Veils are really expensive. Well, you can get a really cheap, fingertip-length piece of tulle with some beads glued on it. But if you want something nice, it costs a lot of money. Which it should, in the case of nice, handmade, high-quality veils! Those take a TON of time and effort. Of course, then there’s the ridiculously overpriced crap that people sell, banking on a bride’s liberal spending because it’s her wedding. Either way, you’re in for a big cash ding if you want something fancy without doing it yourself.

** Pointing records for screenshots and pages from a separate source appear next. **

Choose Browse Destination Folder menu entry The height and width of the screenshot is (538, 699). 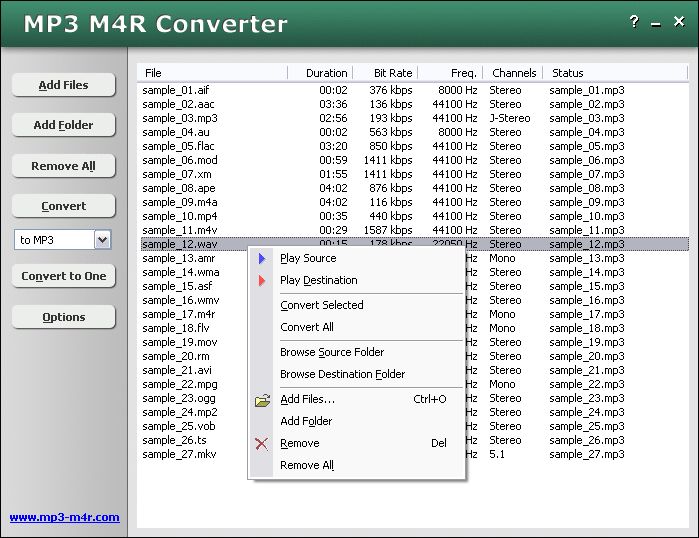[342, 374]
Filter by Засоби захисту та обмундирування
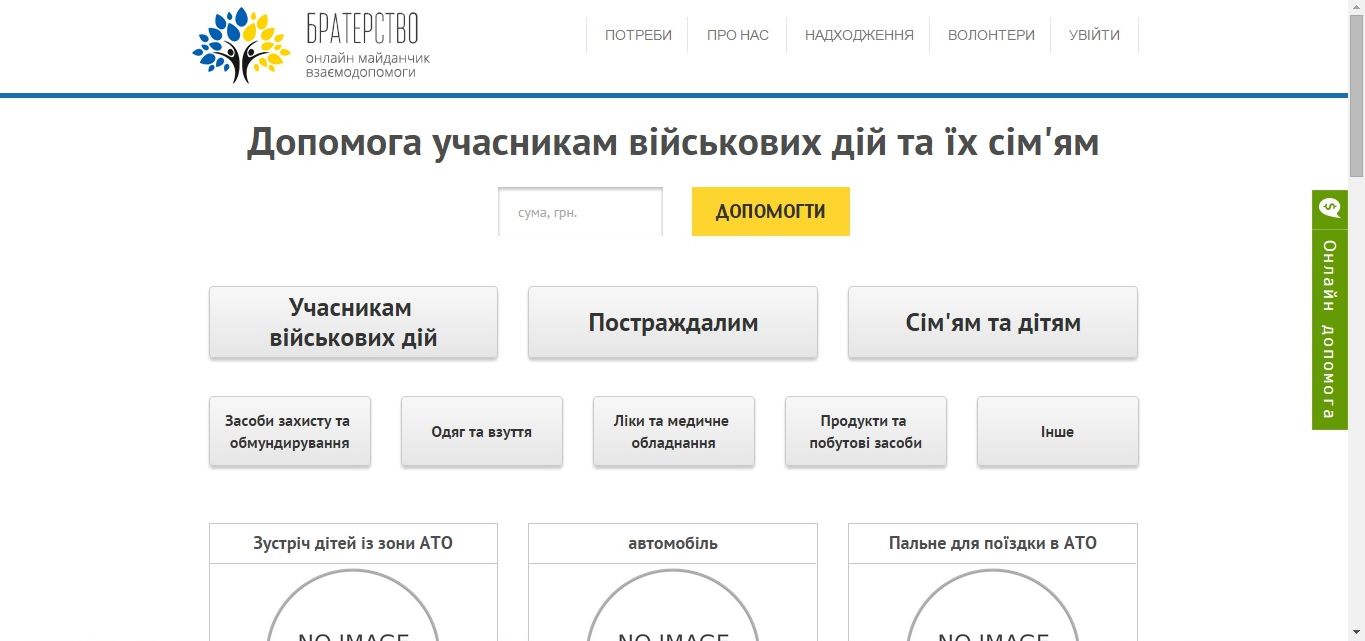This screenshot has height=641, width=1365. (289, 431)
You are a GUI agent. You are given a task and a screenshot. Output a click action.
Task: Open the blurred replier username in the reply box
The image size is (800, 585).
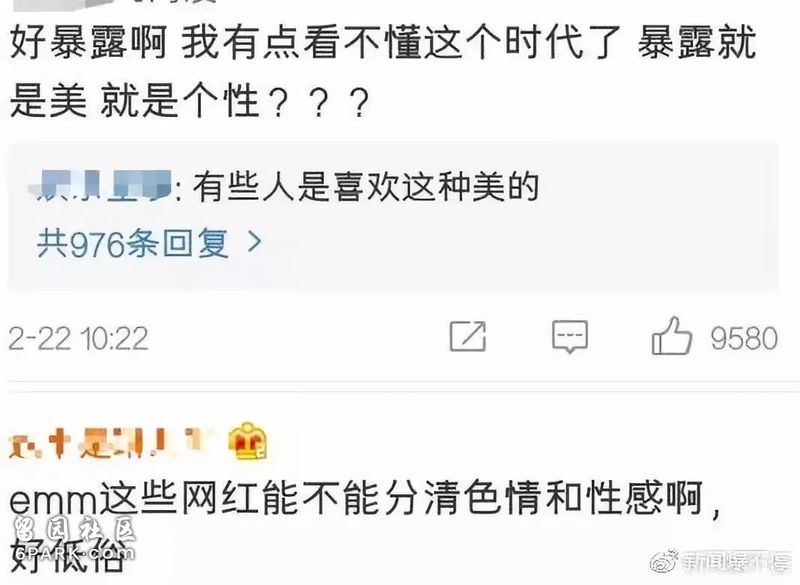point(100,186)
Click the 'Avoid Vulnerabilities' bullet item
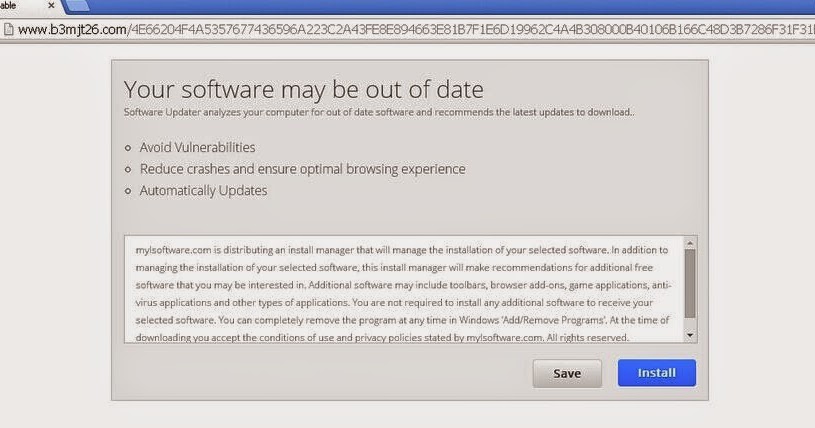Viewport: 815px width, 428px height. pos(198,148)
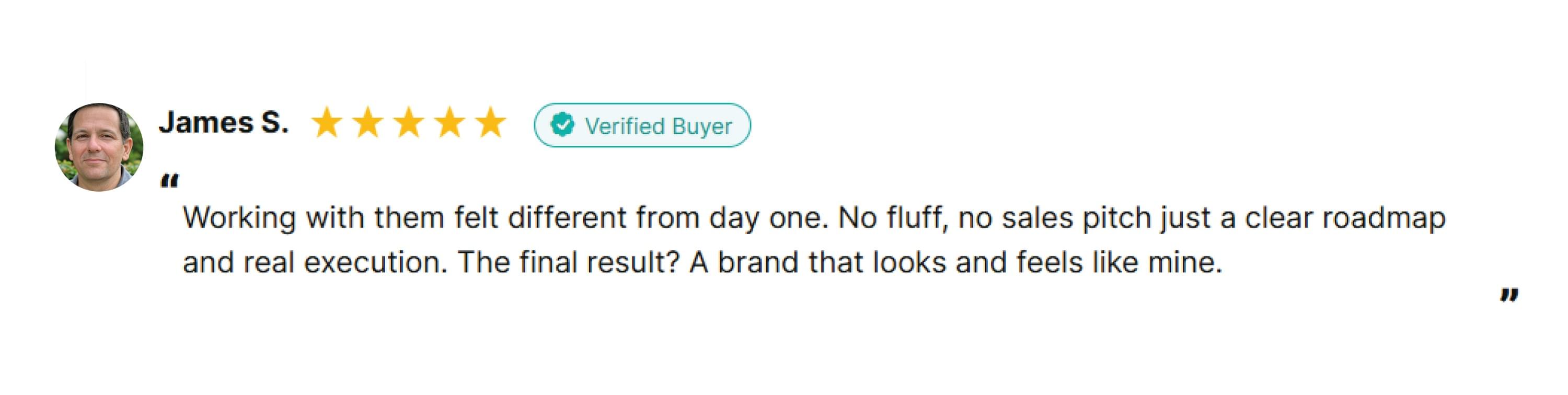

I decided on a long veil with a crown and scattered crystals, with lace trim at the bottom but not the sides. I don’t really like huge, poofy, dramatic wedding dresses (they’re gorgeous, just not on me), so I’m relying on the veil for the drama. Plus, in my heart of hearts, I’m still a little enamored with elves and fantasy creatures. I don’t want to do a costume or a theme wedding, but a simple wire-and-crystal circlet nods to my love of fantasy while not being silly about it. I hope.
Time: Lots of time. But only because I hand stitched on itty-bitty crystals with clear nylon invisi-thread over a full yard of material, practically going blind in the process. Not counting the crystals, it probably took less than two hours for everything.
Total cost: ~$19. Which was more than necessary; I bought way too much wire because I went to the store without a clear design in my head. Don’t do that.
~$4 for the tulle (I sprang for the expensive tulle and used a 50% off coupon)
~$9 for the beads
~$.75 for the trim
~$6 for the wire (with a 40% off coupon)
The wire was the most unnecessary expense. I could have easily gotten by with two $2-spools of different gauges (or one, if I weren’t a little scared of the soldering iron) but I overbought like crazy. Oh well, live and learn. The beads, also, could have been less than half as much; I bought far too much of two sizes and ultimately only needed one of the larger size, for the center front of the crown. I count that as a partial win, though, because I really like that center bead. Plus, who doesn’t need a ton of itty bitty beads lying around? Ahem.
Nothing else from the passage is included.